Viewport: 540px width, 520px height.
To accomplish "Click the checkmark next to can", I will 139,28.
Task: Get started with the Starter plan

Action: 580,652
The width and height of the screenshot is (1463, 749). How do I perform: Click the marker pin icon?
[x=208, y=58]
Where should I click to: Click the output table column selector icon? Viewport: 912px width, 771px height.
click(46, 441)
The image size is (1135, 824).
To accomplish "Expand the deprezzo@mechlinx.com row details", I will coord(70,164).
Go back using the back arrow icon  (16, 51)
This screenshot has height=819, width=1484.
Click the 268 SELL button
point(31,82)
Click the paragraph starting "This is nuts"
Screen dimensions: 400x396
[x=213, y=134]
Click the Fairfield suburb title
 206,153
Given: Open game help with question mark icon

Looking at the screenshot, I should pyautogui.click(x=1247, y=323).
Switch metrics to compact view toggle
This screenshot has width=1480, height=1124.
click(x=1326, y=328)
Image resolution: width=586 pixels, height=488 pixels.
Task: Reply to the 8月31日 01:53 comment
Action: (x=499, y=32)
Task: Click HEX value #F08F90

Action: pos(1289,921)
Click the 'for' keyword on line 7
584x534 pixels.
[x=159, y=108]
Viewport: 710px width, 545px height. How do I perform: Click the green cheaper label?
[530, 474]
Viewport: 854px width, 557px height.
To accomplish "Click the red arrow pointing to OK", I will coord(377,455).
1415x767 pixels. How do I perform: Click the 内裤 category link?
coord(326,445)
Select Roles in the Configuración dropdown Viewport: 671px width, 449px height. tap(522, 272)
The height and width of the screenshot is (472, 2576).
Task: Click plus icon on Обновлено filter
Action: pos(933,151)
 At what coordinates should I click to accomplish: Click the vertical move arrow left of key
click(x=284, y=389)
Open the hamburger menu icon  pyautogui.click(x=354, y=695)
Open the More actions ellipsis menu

Aim of the task -
Which lines in the items above contain the string "icon", with case counting? Pull out each of those lines in full.

Full output -
The width and height of the screenshot is (1463, 749). How do I perform: Click the marker pin icon?
Where should I click to: Click the output table column selector icon? Viewport: 912px width, 771px height.
Go back using the back arrow icon  (16, 51)
Given: Open game help with question mark icon
Task: Click plus icon on Обновлено filter
Open the hamburger menu icon  pyautogui.click(x=354, y=695)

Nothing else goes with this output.